Scope of Indemnity Sample Clauses

Scope of Indemnity. The actions, suits and proceedings described in Sections 1 and 2 hereof shall include, for purposes of this Agreement, any actions that involve, directly or indirectly, activities of the Indemnitee both in his official capacities as a Company director or officer and actions taken in another capacity while serving as director or officer, including, but not limited to, actions or proceedings involving (i) compensation paid to the Indemnitee by the Company, (ii) activities by the Indemnitee on behalf of the Company, including actions in which the Indemnitee is plaintiff, (iii) actions alleging a misappropriation of a "corporate opportunity," (iv) responses to a takeover attempt or threatened takeover attempt of the Company, (v) transactions by the Indemnitee in Company securities, and (vi) the Indemnitee's preparation for and appearance (or potential appearance) as a witness in any proceeding relating, directly or indirectly, to the Company.
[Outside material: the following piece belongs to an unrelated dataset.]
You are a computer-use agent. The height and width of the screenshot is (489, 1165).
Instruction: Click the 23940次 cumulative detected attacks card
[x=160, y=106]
In addition, the Company agrees that, for purposes of this Agreement, all services performed by the Indemnitee on behalf of, in connection with or related to any subsidiary of the Company, any employee benefit plan established for the benefit of employees of the Company or any subsidiary, any corporation or partnership or other entity in which the Company or any subsidiary has a 5% ownership interest, or any other affiliate of the Company, shall be deemed to be at the request of the Company.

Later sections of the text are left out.